Quick Exploratory Data Analysis for [RSNA-MICCAI Brain Tumor Radiogenomic Classification](https://www.kaggle.com/c/rsna-miccai-brain-tumor-radiogenomic-classification) challenge    


### The work uses some ideas :

- https://www.kaggle.com/ihelon/brain-tumor-eda-with-animations-and-modeling
- https://www.kaggle.com/rluethy/efficientnet3d-with-one-mri-type
- https://www.kaggle.com/smoschou55/dicom-to-2d-resized-axial-pngs-256x256-x36 
- https://www.kaggle.com/abhranta/transfer-learning-pytorch-png-brain-tumor

## If you find this kernel interesting, please drop an upvote.

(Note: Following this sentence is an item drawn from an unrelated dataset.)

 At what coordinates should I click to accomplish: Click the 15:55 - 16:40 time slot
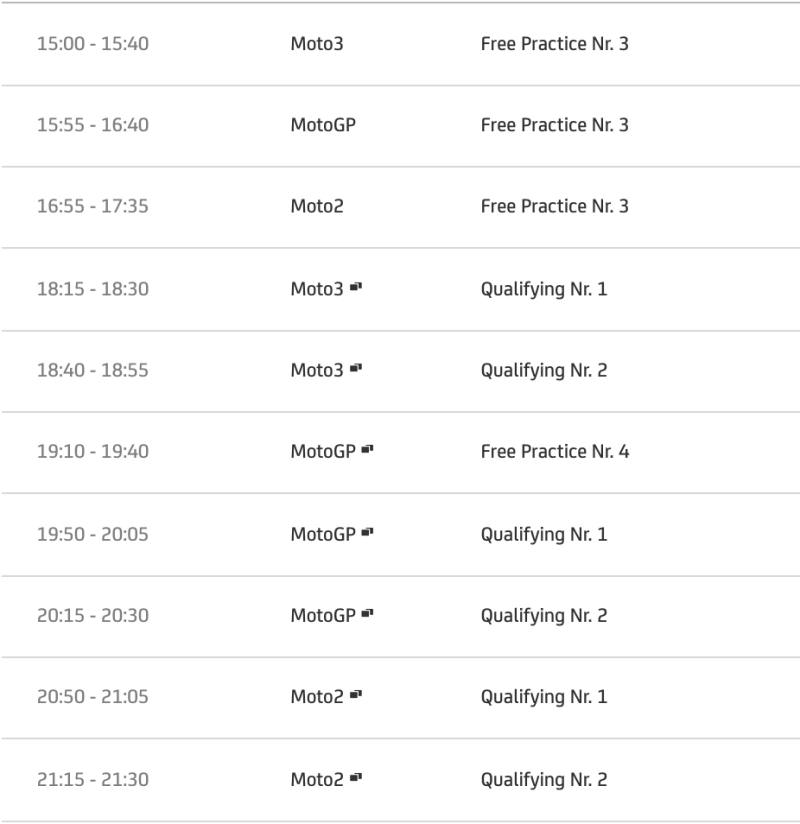pyautogui.click(x=93, y=125)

It motivates me to produce more quality content :)

# Files Provided
**train/** - folder containing the training files, with each top-level folder representing a subject  
**train_labels.csv** - file containing the target MGMT_value for each subject in the training data (e.g. the presence of MGMT promoter methylation)   
**test/** - the test files, which use the same structure as train/; your task is to predict the MGMT_value for each subject in the test data. NOTE: the total size of the rerun test set (Public and Private) is ~5x the size of the Public test set   
**sample_submission.csv** - a sample submission file in the correct formatcontrast (T1Gd)
T2-weighted (T2)

## The exact mpMRI scans included are:

- Fluid Attenuated Inversion Recovery (FLAIR)
- T1-weighted pre-contrast (T1w)
- T1-weighted post-contrast (T1Gd)
- T2-weighted (T2)

## Exact folder structure:


```
Training/Validation/Testing
│
└─── 00000
│   │
│   └─── FLAIR
│   │   │ Image-1.dcm
│   │   │ Image-2.dcm
│   │   │ ...
│   │   
│   └─── T1w
│   │   │ Image-1.dcm
│   │   │ Image-2.dcm
│   │   │ ...
│   │   
│   └─── T1wCE
│   │   │ Image-1.dcm
│   │   │ Image-2.dcm
│   │   │ ...
│   │   
│   └─── T2w
│   │   │ Image-1.dcm
│   │   │ Image-2.dcm
│   │   │ .....
│   
└─── 00001
│   │ ...
│   
│ ...   
│   
└─── 00002
│   │ ...
```

# Quick Defination of Some Terms

## What is MRI ?

MRI
Magnetic resonance imaging (MRI) is a medical imaging technique used in radiology to form pictures of the anatomy and the physiological processes of the body. MRI scanners use strong magnetic fields, magnetic field gradients, and radio waves to generate images of the organs in the body. MRI does not involve X-rays or the use of ionizing radiation, which distinguishes it from CT and PET scans. MRI is a medical application of nuclear magnetic resonance (NMR) which can also be used for imaging in other NMR applications, such as NMR spectroscopy.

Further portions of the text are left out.